Remix.run Logo
kingstnap 5 days ago

There is this deeply wrong part of this paper that no one has mentioned:

The model head doesn't hallucinate. The sampler does.

If you ask an LLM when x was born and it doesn't know.

And you take a look at the actual model outputs which is a probability distribution over tokens.

IDK is cleanly represented as a uniform probability Jan 1 to Dec 31

If you ask it to answer a multiple choice question and it doesn't know. It will say this:

25% A, 25% B, 25% C, 25%D.

Which is exactly, and correctly, the "right answer". The model has admitted it doesn't know. It doesn't hallucinate anything.

In reality we need something smarter than a random sampler to actually extract this information out. The knowledge and lack of knowledge is there, you just produced bullshit out of it.

ACCount37 5 days ago | parent | next [-]

No, that's a misconception. It's not nearly that simple.

There are questions that have a palpable split in probability between the answers, with logit distribution immediately exposing the underlying lack-of-confidence.

But there are also questions that cause an LLM to produce consistent-but-wrong answers. For example, because the question was associated with another not-the-same-but-somewhat-similar question internally, and that was enough to give an LLM a 93% on B, despite B being the wrong answer.

Data extracts:
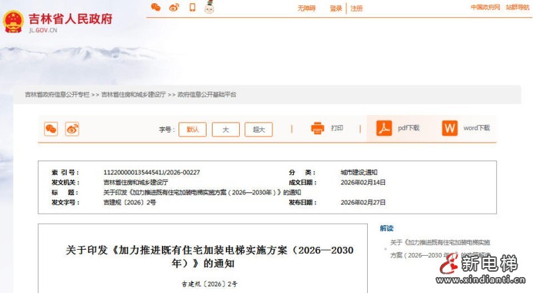
Task: Click the Word download icon
Action: [450, 128]
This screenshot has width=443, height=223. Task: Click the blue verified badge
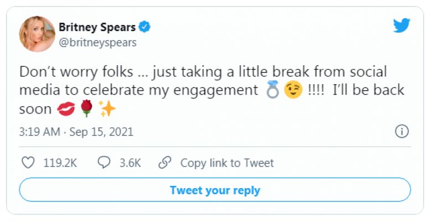click(x=145, y=26)
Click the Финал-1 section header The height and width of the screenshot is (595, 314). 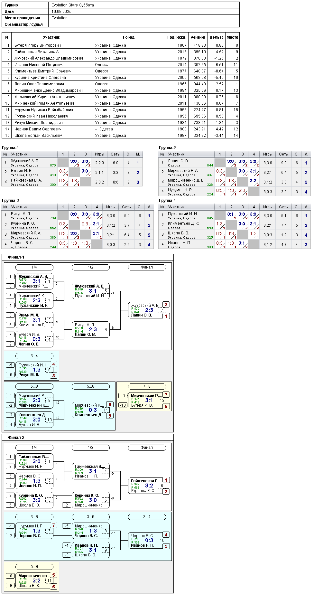[16, 257]
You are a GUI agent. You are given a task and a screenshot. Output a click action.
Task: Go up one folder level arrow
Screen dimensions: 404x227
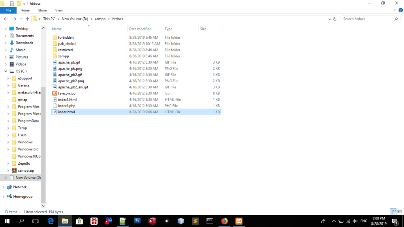(27, 19)
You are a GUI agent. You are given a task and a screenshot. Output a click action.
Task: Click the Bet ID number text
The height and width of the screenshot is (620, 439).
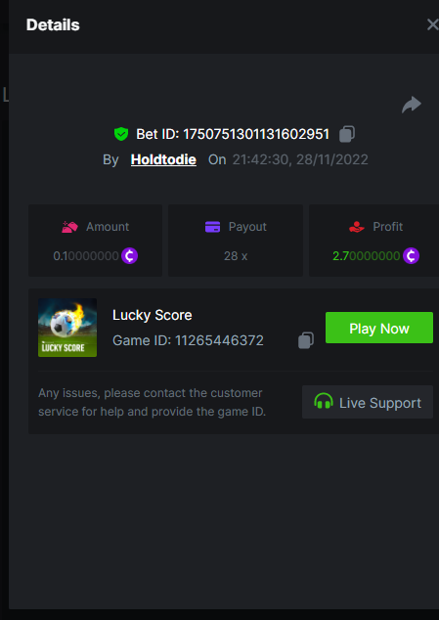coord(256,134)
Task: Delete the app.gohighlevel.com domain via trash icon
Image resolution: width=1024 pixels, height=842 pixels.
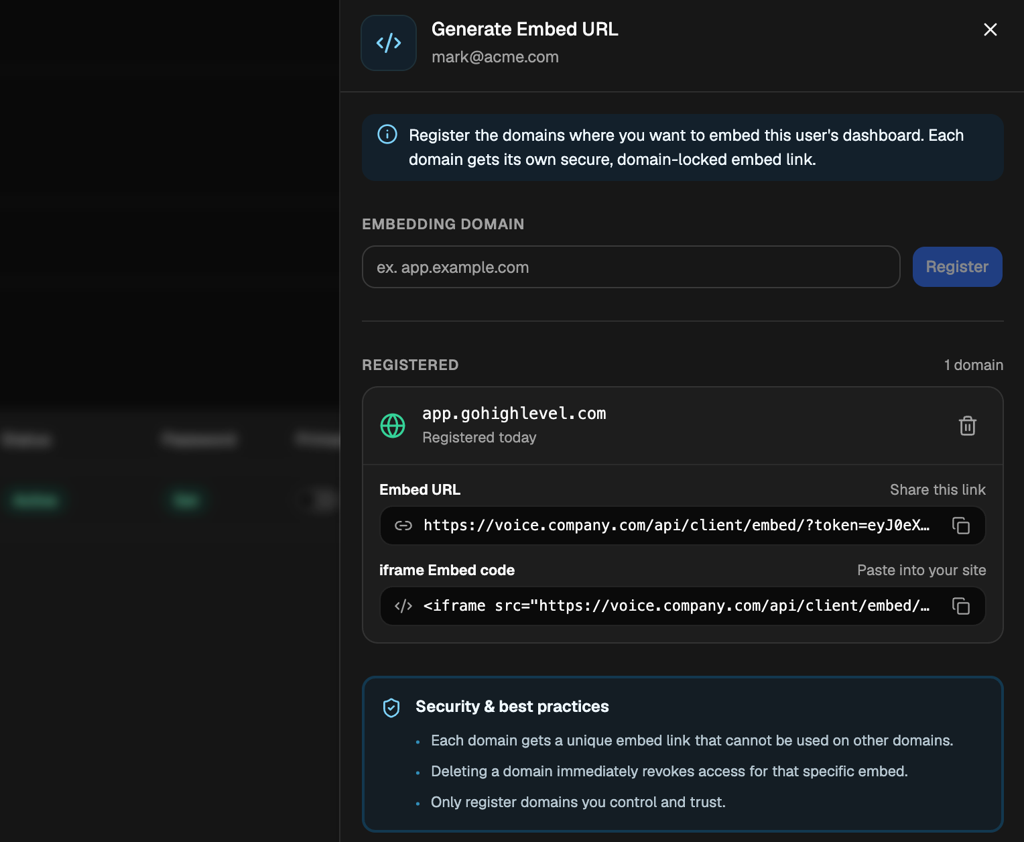Action: coord(967,426)
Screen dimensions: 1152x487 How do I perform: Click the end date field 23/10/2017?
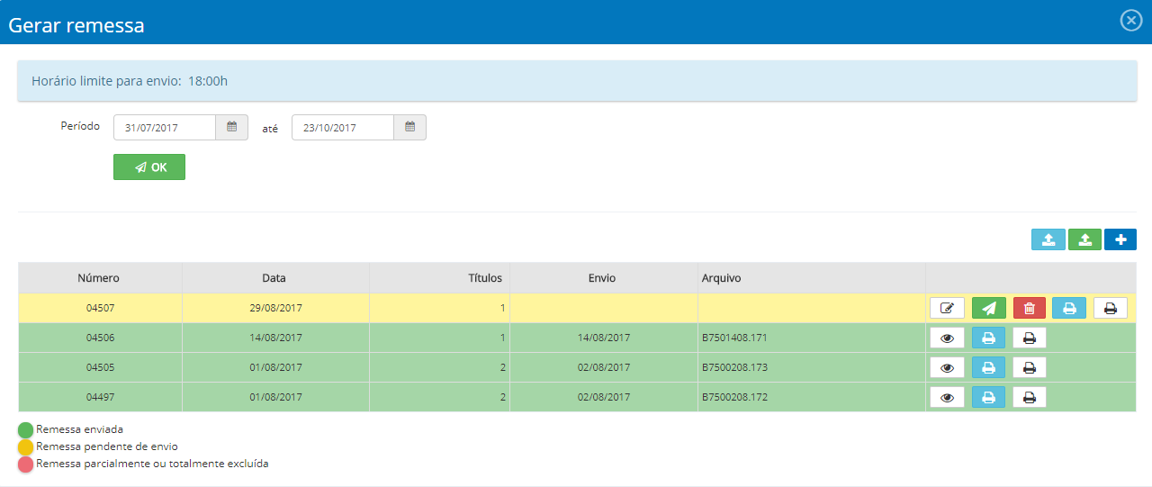tap(343, 128)
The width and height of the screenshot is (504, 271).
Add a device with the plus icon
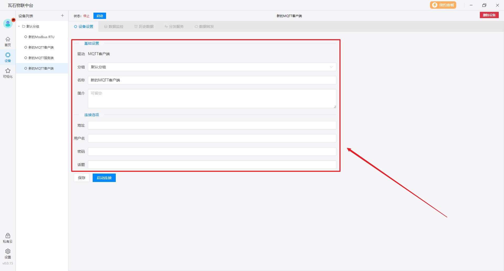[62, 16]
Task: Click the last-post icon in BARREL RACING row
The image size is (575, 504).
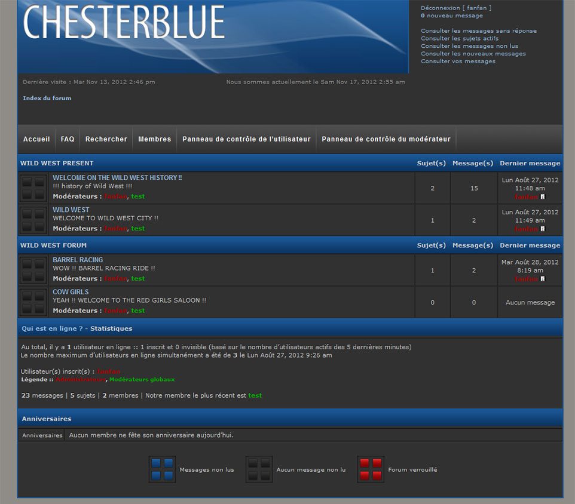Action: click(543, 279)
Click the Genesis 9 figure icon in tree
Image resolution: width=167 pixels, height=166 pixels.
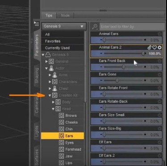[x=48, y=55]
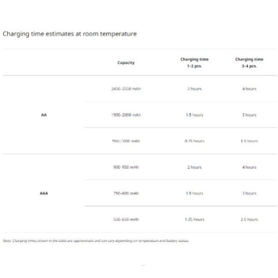Click the 'Charging time estimates at room temperature' heading
Screen dimensions: 278x278
tap(70, 34)
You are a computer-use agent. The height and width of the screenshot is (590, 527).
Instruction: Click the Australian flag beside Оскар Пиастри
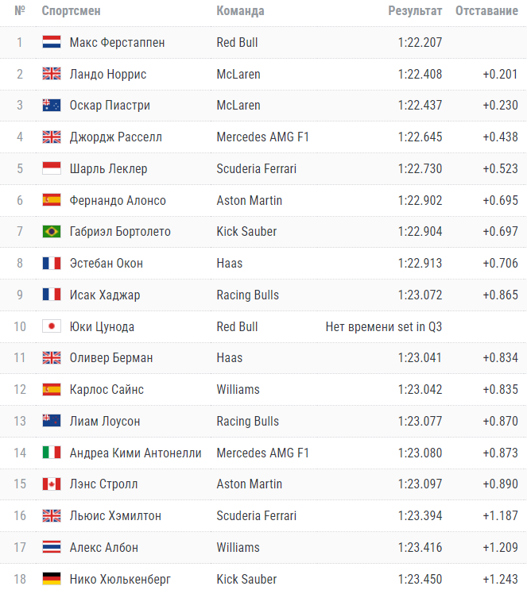pos(52,106)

Exercise instructions: Carry on the forum thread about LLM hallucination, picking up right after its final sentence. The records have no connection to the forum thread about LLM hallucination.

Answer section:
An LLM might even have some latent awareness of its own uncertainty in this case. But it has, for some reason, decided to proceed with a "best guess" answer, which was in this case wrong.

a2128 3 days ago | parent | prev | next [-]

This is only true if you have a pretrained base model trained on infinite true data with no bias. In practice it will have picked up some bias, maybe it encountered more famous "James" birthdays in January and on a digit starting with 2, so Jan 2 and Jan 20-29 has a higher probability than all. But finetuning and especially RL completely breaks these probabilities as a measure of certainty because the goals shift from generally modelling text to something else entirely.

numeri 5 days ago | parent | prev | next [-]

This isn't right – calibration (informally, the degree to which certainty in the model's logits correlates with its chance of getting an answer correct) is well studied in LLMs of all sizes. LLMs are not (generally) well calibrated.

cyanydeez 5 days ago | parent | prev [-]

Im betting there's a graph model using various vectors that could improve known-knowns in outcomes.

But unknown-unknowns likely reduce to the Halting problem, which human intelligence doesnt really solve either.